On Wednesday, chancellor George Osborne announced that the government was considering whether shares traded on small-and medium-enterprises equity markets should be eligible for Isas.
If the rules are changed investors will be able to use the tax-efficient savings wrapper to hold shares in more than 1,000 companies listed on Aim or other markets such the ICAP Securities & Derivatives Exchange, without paying income or capital gains tax charges.
Aim shares can already be held within self-invested personal pensions (Sipps), and the disparity in treatment between the investment vehicles has been a source of irritation to sophisticated private investors and groups such as the Quoted Companies Alliance and Association of Private Client Investment Managers and Stockbrokers.
The government had previously shied away from permitting Aim shares in Isas, saying that they had no place in a “mainstream” savings vehicle as they were relatively risky and illiquid.
The change appears to have been driven by the lack of funding available to small companies. The government hopes that allowing investors to hold Aim shares in their Isas will encourage greater investment in the junior market, boosting funding for enterprise.
Lord Lee, a Liberal Democrat peer who has repeatedly raised the issue in the House of Lords, said he was pleased at the possible change but hoped that it would not threaten the existing inheritance tax relief available on the shares.
Around 20m people in the UK hold Isas, which can be used to invest in a mixture of cash, gilts, bonds, investment trust or shares traded on recognised markets. Aim shares can only be included if they are “dual listed” on a recognised market.
However, Clive Garston, corporate law expert at international law firm DAC Beachcroft, said successive governments had always deemed Aim shares too risky for Isas. “This has long been a bone of contention for everyone connected with the Aim market and meant that shares in household names, such as Majestic Wine, were not eligible,” he said.

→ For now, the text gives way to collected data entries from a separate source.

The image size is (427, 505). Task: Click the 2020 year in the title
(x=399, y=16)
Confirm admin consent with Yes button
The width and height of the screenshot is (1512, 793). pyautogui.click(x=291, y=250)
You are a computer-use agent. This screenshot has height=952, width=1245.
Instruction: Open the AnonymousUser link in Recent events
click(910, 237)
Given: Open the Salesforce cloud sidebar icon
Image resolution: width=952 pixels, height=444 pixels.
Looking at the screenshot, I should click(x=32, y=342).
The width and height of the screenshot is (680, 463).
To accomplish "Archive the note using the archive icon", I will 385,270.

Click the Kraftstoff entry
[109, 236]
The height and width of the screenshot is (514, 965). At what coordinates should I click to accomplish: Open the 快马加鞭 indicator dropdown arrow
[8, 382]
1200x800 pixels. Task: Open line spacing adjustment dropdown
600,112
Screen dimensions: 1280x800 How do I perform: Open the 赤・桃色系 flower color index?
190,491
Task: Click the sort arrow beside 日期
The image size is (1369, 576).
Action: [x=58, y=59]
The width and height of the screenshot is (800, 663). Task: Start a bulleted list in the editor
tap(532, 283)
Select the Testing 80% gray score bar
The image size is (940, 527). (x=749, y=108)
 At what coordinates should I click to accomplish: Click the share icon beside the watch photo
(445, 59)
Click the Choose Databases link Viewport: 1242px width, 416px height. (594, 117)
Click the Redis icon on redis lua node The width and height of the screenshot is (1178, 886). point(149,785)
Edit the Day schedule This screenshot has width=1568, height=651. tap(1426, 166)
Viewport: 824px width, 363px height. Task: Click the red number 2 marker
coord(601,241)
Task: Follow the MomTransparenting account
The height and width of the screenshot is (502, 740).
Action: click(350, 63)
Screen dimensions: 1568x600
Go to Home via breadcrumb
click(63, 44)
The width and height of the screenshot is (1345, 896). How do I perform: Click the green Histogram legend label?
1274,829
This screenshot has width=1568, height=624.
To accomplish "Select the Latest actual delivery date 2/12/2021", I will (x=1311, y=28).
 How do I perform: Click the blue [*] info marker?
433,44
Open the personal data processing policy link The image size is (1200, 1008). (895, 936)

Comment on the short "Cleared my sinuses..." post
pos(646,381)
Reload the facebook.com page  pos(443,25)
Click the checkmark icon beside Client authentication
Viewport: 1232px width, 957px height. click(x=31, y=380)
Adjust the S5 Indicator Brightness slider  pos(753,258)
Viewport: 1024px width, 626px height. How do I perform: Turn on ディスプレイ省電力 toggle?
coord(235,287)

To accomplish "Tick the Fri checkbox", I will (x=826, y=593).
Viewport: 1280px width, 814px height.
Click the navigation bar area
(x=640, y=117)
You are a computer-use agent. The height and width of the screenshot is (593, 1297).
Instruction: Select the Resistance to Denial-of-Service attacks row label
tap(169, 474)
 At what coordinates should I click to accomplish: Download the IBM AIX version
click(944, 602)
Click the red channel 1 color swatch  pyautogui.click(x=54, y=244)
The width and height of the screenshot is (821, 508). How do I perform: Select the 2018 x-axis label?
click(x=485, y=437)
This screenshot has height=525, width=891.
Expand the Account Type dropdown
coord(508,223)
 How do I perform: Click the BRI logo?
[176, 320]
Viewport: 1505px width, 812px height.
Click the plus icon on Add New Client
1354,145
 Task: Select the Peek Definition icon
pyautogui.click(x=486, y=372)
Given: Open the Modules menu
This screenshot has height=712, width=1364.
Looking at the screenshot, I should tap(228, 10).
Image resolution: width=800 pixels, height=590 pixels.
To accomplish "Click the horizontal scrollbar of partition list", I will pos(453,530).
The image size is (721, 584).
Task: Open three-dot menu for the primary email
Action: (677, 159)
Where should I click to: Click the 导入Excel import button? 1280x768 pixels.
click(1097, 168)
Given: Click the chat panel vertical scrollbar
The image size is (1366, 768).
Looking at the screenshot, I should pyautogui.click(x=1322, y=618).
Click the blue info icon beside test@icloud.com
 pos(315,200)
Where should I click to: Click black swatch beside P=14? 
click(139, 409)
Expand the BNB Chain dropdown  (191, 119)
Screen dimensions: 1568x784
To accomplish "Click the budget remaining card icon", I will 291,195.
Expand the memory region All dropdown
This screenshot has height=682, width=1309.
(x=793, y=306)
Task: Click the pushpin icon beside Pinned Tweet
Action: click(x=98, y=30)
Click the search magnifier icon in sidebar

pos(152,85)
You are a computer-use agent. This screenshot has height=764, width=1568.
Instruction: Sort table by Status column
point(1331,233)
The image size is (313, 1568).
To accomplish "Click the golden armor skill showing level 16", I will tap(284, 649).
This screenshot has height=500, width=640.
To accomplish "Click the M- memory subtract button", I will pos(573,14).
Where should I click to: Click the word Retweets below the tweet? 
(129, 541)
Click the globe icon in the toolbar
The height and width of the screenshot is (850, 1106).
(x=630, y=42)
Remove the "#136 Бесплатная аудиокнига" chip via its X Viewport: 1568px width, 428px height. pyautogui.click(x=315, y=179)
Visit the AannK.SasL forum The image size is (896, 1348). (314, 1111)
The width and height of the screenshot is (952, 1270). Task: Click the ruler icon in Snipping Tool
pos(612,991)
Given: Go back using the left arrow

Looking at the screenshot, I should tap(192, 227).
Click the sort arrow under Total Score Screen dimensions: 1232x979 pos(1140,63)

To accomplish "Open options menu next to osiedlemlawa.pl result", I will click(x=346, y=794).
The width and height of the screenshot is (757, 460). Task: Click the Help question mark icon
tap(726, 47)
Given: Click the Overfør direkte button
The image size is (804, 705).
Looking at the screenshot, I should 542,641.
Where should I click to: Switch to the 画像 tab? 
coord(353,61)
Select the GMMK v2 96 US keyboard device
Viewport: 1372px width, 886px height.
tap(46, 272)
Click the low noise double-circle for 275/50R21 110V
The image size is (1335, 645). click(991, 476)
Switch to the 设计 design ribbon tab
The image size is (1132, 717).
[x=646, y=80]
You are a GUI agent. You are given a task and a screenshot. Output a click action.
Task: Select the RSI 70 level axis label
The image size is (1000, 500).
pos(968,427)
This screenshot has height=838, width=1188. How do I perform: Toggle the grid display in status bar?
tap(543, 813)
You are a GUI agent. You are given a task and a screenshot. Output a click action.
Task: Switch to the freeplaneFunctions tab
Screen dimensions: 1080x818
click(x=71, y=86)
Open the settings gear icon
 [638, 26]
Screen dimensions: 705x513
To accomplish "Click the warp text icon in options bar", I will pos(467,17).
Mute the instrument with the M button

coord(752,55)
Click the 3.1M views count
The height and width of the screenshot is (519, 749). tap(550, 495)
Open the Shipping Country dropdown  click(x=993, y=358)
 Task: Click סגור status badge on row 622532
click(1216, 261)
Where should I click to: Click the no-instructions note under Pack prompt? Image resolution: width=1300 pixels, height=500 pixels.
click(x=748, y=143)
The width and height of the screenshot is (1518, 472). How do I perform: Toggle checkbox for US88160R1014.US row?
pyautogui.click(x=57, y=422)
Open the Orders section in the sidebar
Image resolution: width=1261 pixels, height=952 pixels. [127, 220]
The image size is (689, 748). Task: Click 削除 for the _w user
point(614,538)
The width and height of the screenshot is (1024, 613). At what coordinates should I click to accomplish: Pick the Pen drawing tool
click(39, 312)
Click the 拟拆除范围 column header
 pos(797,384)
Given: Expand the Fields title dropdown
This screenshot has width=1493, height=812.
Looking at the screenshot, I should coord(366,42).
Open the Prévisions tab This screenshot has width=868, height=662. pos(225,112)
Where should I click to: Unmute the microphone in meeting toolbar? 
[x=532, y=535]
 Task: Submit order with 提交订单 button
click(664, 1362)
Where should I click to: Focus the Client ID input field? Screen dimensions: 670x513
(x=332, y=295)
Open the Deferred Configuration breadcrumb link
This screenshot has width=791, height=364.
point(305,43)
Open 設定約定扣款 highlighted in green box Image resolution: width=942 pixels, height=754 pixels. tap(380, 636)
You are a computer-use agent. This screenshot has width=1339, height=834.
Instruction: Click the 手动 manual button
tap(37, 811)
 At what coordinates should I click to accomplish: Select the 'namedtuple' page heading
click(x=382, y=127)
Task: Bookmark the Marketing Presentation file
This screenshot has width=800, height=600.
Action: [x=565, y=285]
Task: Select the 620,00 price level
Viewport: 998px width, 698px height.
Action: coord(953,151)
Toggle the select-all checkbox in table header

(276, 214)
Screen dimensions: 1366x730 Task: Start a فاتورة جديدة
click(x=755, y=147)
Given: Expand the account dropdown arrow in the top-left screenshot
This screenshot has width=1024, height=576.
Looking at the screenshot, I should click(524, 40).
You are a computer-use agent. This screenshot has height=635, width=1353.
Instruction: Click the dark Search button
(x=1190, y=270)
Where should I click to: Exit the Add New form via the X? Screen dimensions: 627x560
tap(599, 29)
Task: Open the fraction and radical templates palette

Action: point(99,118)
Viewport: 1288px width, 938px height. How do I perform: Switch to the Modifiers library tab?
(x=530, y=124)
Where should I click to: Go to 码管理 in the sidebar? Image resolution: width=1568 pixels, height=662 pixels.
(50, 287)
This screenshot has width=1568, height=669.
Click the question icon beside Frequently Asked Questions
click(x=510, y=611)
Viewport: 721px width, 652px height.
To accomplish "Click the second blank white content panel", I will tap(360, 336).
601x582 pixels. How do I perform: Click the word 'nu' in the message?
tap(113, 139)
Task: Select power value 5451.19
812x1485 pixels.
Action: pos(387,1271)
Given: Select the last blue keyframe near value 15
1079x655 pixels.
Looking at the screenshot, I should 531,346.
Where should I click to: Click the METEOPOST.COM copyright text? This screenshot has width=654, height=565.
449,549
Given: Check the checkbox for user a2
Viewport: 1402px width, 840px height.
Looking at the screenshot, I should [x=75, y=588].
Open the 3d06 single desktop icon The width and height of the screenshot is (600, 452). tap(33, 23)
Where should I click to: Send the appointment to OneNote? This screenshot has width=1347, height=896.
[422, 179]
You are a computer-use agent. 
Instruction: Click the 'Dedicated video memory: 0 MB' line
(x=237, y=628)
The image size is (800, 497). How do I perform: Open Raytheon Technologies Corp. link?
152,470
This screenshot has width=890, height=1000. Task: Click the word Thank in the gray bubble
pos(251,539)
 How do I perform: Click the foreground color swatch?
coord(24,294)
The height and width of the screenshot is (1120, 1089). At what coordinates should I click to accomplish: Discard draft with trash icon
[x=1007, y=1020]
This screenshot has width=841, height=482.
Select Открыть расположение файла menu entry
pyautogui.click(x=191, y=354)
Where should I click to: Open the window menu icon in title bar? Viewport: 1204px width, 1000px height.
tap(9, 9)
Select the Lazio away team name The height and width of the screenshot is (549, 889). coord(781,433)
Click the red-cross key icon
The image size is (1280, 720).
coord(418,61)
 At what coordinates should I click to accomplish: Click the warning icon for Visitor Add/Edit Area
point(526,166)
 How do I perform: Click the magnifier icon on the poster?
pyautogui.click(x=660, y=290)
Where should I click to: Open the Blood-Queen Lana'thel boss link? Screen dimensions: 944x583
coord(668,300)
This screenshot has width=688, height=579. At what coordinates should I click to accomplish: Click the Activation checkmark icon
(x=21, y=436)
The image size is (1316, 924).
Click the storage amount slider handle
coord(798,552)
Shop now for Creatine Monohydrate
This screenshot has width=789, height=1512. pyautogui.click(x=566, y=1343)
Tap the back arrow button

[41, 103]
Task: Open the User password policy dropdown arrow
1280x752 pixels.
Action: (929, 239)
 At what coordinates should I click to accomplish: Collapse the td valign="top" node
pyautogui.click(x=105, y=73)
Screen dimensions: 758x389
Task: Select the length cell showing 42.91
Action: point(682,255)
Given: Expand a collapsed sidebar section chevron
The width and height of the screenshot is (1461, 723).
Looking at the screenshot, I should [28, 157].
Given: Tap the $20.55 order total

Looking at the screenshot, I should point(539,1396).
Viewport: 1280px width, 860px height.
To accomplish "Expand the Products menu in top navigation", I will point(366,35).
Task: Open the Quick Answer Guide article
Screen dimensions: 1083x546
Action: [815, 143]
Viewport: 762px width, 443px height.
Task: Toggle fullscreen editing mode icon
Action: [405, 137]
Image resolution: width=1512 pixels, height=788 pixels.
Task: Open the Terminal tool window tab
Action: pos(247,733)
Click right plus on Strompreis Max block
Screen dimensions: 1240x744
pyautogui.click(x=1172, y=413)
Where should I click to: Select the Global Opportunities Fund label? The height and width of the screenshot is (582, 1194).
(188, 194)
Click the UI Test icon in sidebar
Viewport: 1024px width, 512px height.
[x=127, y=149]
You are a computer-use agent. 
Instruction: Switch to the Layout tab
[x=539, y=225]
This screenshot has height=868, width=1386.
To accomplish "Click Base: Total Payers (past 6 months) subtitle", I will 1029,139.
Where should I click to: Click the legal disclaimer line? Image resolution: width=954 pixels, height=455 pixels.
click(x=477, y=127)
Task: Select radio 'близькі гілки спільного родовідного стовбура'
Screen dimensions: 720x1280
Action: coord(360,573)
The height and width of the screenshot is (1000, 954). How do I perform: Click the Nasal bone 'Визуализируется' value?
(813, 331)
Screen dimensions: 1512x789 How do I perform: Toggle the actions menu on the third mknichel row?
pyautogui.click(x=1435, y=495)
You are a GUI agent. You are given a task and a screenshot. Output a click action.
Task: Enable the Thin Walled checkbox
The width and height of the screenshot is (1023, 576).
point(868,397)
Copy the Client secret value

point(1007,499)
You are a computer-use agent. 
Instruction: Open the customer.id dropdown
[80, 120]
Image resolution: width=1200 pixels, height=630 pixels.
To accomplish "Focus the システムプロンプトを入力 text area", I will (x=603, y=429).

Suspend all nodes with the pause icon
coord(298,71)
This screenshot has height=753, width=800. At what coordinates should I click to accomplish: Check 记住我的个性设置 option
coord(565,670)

Gavin Oldham, chief executive of The Share Centre, said that allowing access to a broader range of stocks would increase individual portfolio diversification while offering some of the best growth prospects in the market.
“Logically, there is no reason why Aim shares should remain outside an Isa portfolio. Critics have argued that Aim stocks offer a level of volatility which individual investors should be protected from. However, many investors already access shares with very similar risk and volatility profiles through investing the small-cap market.”
Barclays Stockbrokers predicts widespread interest from clients if the rules on Aim shares change. “In the last six months 28 per cent of UK equity trades made by our clients have been in Aim quoted stocks so they are clearly seeing opportunities in that market,” said Alastair Thaw, a director at Barclays Stockbrokers.
George Osborne has also confirmed expectations that the overall Isa contribution limit will be increased in line with inflation next year. Isa investors will be able to put aside £11,520 in 2013/14, of which £5,760 can be held in cash.